Reproduce every line of the data below, with no changes.

* RECORDS FOR THIS TASK
>> Begin

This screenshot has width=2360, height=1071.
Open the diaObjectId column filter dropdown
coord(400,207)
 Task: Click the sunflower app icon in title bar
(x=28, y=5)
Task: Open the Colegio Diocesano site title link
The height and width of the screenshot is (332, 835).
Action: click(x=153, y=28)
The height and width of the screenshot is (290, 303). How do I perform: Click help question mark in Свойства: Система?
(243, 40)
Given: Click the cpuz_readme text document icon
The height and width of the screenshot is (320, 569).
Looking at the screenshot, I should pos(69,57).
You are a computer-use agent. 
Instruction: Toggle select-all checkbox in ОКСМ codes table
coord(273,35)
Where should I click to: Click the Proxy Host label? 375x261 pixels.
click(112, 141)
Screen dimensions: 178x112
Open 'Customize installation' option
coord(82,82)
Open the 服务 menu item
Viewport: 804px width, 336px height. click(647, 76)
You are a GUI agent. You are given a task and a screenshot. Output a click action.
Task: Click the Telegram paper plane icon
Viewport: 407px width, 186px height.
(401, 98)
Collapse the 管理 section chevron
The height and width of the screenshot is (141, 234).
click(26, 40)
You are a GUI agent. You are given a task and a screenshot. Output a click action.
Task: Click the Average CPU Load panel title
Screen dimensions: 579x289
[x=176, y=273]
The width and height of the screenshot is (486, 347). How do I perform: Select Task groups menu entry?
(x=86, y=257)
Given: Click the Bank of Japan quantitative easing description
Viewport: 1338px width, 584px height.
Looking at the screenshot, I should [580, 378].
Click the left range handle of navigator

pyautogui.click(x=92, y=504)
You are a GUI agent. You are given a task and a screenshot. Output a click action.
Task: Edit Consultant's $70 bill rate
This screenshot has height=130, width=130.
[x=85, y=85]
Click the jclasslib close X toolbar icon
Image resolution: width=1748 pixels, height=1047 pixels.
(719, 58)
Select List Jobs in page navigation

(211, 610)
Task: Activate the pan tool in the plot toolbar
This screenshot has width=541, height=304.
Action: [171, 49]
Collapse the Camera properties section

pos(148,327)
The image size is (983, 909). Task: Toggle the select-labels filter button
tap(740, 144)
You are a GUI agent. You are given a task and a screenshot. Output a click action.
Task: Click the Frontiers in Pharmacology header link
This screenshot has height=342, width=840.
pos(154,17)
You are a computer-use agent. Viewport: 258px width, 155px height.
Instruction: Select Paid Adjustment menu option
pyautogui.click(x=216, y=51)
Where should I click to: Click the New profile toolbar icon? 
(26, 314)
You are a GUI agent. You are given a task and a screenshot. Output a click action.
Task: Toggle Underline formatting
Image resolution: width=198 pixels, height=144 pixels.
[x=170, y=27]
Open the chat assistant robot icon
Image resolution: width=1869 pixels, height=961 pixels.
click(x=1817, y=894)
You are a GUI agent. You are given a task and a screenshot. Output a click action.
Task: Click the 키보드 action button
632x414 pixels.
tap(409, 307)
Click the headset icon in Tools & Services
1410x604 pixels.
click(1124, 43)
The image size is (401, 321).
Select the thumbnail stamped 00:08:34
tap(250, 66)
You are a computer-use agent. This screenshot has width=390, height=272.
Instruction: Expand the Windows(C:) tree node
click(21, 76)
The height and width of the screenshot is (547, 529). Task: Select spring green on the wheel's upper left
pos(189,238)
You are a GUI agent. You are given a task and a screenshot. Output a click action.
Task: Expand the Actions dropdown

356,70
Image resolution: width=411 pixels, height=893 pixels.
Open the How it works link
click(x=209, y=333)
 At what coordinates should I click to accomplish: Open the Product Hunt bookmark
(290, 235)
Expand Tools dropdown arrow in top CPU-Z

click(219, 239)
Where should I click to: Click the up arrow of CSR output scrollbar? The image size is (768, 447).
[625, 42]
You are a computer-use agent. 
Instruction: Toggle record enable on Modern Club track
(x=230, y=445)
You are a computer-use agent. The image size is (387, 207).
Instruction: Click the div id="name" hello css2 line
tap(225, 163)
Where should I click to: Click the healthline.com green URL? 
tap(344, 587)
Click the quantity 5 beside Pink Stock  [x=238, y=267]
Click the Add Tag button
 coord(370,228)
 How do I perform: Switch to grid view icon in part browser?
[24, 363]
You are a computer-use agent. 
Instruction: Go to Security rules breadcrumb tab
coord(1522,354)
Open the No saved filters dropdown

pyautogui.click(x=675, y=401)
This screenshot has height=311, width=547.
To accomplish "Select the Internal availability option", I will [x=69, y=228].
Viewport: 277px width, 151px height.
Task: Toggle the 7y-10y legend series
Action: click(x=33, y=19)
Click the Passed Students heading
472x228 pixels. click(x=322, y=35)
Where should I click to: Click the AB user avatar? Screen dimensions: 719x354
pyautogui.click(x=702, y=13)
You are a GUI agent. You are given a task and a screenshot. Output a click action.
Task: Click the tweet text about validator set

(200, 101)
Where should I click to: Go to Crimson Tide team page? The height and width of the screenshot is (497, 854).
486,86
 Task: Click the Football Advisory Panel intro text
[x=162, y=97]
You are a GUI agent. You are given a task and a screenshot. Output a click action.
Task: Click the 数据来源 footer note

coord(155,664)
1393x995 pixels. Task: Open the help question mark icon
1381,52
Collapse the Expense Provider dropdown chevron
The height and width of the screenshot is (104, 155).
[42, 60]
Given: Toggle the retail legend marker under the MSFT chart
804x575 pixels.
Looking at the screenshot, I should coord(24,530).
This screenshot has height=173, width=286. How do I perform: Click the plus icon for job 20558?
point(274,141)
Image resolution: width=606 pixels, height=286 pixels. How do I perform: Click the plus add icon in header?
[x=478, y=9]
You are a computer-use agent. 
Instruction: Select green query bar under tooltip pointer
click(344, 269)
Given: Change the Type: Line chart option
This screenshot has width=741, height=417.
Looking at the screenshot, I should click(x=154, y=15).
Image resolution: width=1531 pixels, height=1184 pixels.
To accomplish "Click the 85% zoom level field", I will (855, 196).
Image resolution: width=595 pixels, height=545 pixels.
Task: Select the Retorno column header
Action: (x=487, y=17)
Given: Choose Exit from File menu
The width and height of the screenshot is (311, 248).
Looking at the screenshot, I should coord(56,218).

>> End

* WORKED SOLUTION
This screenshot has width=2360, height=1071.
Open the diaObjectId column filter dropdown
coord(400,207)
 Task: Click the sunflower app icon in title bar
(x=28, y=5)
Task: Open the Colegio Diocesano site title link
The height and width of the screenshot is (332, 835).
Action: click(x=153, y=28)
The height and width of the screenshot is (290, 303). How do I perform: Click help question mark in Свойства: Система?
(243, 40)
Given: Click the cpuz_readme text document icon
The height and width of the screenshot is (320, 569).
Looking at the screenshot, I should pos(69,57).
You are a computer-use agent. 
Instruction: Toggle select-all checkbox in ОКСМ codes table
coord(273,35)
Where should I click to: Click the Proxy Host label? 375x261 pixels.
click(112, 141)
Screen dimensions: 178x112
Open 'Customize installation' option
coord(82,82)
Open the 服务 menu item
Viewport: 804px width, 336px height. click(647, 76)
You are a GUI agent. You are given a task and a screenshot. Output a click action.
Task: Click the Telegram paper plane icon
Viewport: 407px width, 186px height.
(401, 98)
Collapse the 管理 section chevron
The height and width of the screenshot is (141, 234).
click(26, 40)
You are a GUI agent. You are given a task and a screenshot. Output a click action.
Task: Click the Average CPU Load panel title
Screen dimensions: 579x289
[x=176, y=273]
The width and height of the screenshot is (486, 347). How do I perform: Select Task groups menu entry?
(x=86, y=257)
Given: Click the Bank of Japan quantitative easing description
Viewport: 1338px width, 584px height.
Looking at the screenshot, I should [580, 378].
Click the left range handle of navigator

pyautogui.click(x=92, y=504)
You are a GUI agent. You are given a task and a screenshot. Output a click action.
Task: Edit Consultant's $70 bill rate
This screenshot has height=130, width=130.
[x=85, y=85]
Click the jclasslib close X toolbar icon
Image resolution: width=1748 pixels, height=1047 pixels.
(719, 58)
Select List Jobs in page navigation

(211, 610)
Task: Activate the pan tool in the plot toolbar
This screenshot has width=541, height=304.
Action: [171, 49]
Collapse the Camera properties section

pos(148,327)
The image size is (983, 909). Task: Toggle the select-labels filter button
tap(740, 144)
You are a GUI agent. You are given a task and a screenshot. Output a click action.
Task: Click the Frontiers in Pharmacology header link
This screenshot has height=342, width=840.
pos(154,17)
You are a computer-use agent. Viewport: 258px width, 155px height.
Instruction: Select Paid Adjustment menu option
pyautogui.click(x=216, y=51)
Where should I click to: Click the New profile toolbar icon? 
(26, 314)
You are a GUI agent. You are given a task and a screenshot. Output a click action.
Task: Toggle Underline formatting
Image resolution: width=198 pixels, height=144 pixels.
[x=170, y=27]
Open the chat assistant robot icon
Image resolution: width=1869 pixels, height=961 pixels.
click(x=1817, y=894)
You are a GUI agent. You are given a task and a screenshot. Output a click action.
Task: Click the 키보드 action button
632x414 pixels.
tap(409, 307)
Click the headset icon in Tools & Services
1410x604 pixels.
click(1124, 43)
The image size is (401, 321).
Select the thumbnail stamped 00:08:34
tap(250, 66)
You are a computer-use agent. This screenshot has width=390, height=272.
Instruction: Expand the Windows(C:) tree node
click(21, 76)
The height and width of the screenshot is (547, 529). Task: Select spring green on the wheel's upper left
pos(189,238)
You are a GUI agent. You are given a task and a screenshot. Output a click action.
Task: Expand the Actions dropdown

356,70
Image resolution: width=411 pixels, height=893 pixels.
Open the How it works link
click(x=209, y=333)
 At what coordinates should I click to accomplish: Open the Product Hunt bookmark
(290, 235)
Expand Tools dropdown arrow in top CPU-Z

click(219, 239)
Where should I click to: Click the up arrow of CSR output scrollbar? The image size is (768, 447).
[625, 42]
You are a computer-use agent. 
Instruction: Toggle record enable on Modern Club track
(x=230, y=445)
You are a computer-use agent. The image size is (387, 207).
Instruction: Click the div id="name" hello css2 line
tap(225, 163)
Where should I click to: Click the healthline.com green URL? 
tap(344, 587)
Click the quantity 5 beside Pink Stock  [x=238, y=267]
Click the Add Tag button
 coord(370,228)
 How do I perform: Switch to grid view icon in part browser?
[24, 363]
You are a computer-use agent. 
Instruction: Go to Security rules breadcrumb tab
coord(1522,354)
Open the No saved filters dropdown

pyautogui.click(x=675, y=401)
This screenshot has height=311, width=547.
To accomplish "Select the Internal availability option", I will [x=69, y=228].
Viewport: 277px width, 151px height.
Task: Toggle the 7y-10y legend series
Action: click(x=33, y=19)
Click the Passed Students heading
472x228 pixels. click(x=322, y=35)
Where should I click to: Click the AB user avatar? Screen dimensions: 719x354
pyautogui.click(x=702, y=13)
You are a GUI agent. You are given a task and a screenshot. Output a click action.
Task: Click the tweet text about validator set

(200, 101)
Where should I click to: Go to Crimson Tide team page? The height and width of the screenshot is (497, 854).
486,86
 Task: Click the Football Advisory Panel intro text
[x=162, y=97]
You are a GUI agent. You are given a task and a screenshot. Output a click action.
Task: Click the 数据来源 footer note

coord(155,664)
1393x995 pixels. Task: Open the help question mark icon
1381,52
Collapse the Expense Provider dropdown chevron
The height and width of the screenshot is (104, 155).
[42, 60]
Given: Toggle the retail legend marker under the MSFT chart
804x575 pixels.
Looking at the screenshot, I should coord(24,530).
This screenshot has height=173, width=286. How do I perform: Click the plus icon for job 20558?
point(274,141)
Image resolution: width=606 pixels, height=286 pixels. How do I perform: Click the plus add icon in header?
[x=478, y=9]
You are a computer-use agent. 
Instruction: Select green query bar under tooltip pointer
click(344, 269)
Given: Change the Type: Line chart option
This screenshot has width=741, height=417.
Looking at the screenshot, I should click(x=154, y=15).
Image resolution: width=1531 pixels, height=1184 pixels.
To accomplish "Click the 85% zoom level field", I will (855, 196).
Image resolution: width=595 pixels, height=545 pixels.
Task: Select the Retorno column header
Action: (x=487, y=17)
Given: Choose Exit from File menu
The width and height of the screenshot is (311, 248).
Looking at the screenshot, I should coord(56,218).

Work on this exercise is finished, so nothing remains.